Action Learning

Data Helps Keep Trains Running

Credit: Mike Enerio

 

Creating value out of text logs

GE Transportation is a division of General Electric that supplies and maintains locomotives for transportation companies. In an effort to reduce costs, streamline operations, and increase performance, managers approached Analytics Lab to see if MIT students could derive useful data from the reams of messy text logs kept by the company’s mechanics. The goal of the project was to use the data to help anticipate the need for locomotive maintenance, thus improving service to customers and saving GE and its customers money.

 

Applying analytics and modeling

GE Transportation gave the student team three years’ worth of maintenance service sheets in electronic form.

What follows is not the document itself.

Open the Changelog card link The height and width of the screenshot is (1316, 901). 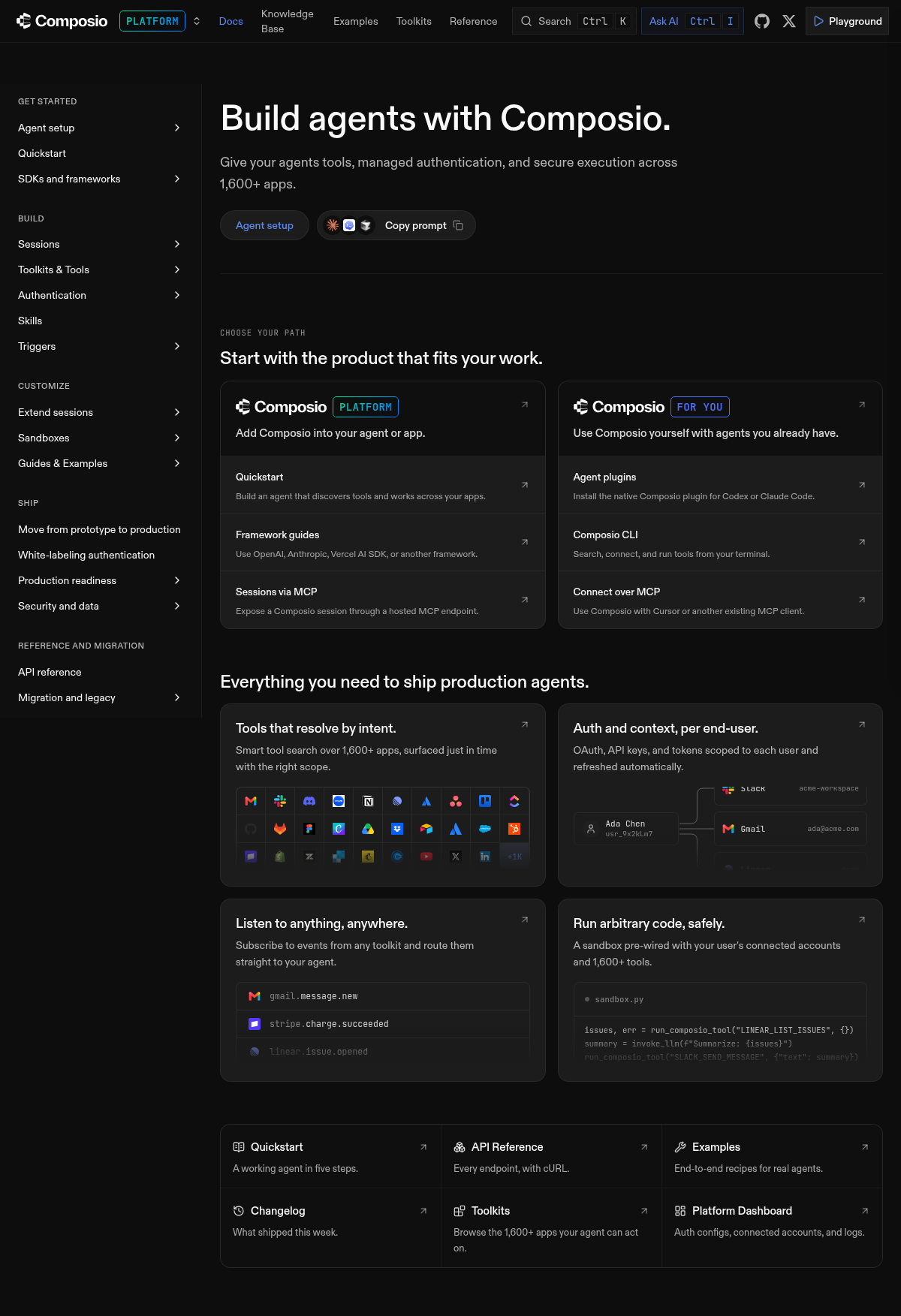click(x=330, y=1221)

The students used multiple text-analytics methods to wrangle information from the entries, which were riddled with non-standard spellings and abbreviations. The students developed analytics to cluster the text based on a variety of characteristics and created a model that linked certain features to higher likelihoods of mechanical failure in a key component of the locomotive. The additional data enabled students to better predict equipment failures within the first 78,000 miles of locomotive travel than using GE’s quantitative data alone.

Predicting maintenance needs 

“We’re very happy with the results,” said Justin Rivera, manager of data science and analytics at GE Transportation. “The students became subject matter experts for us on this niche project, and we were able to capitalize on their findings.” Now, Rivera said, GE Transportation is able to optimize maintenance schedules in the many locomotives that GE supports.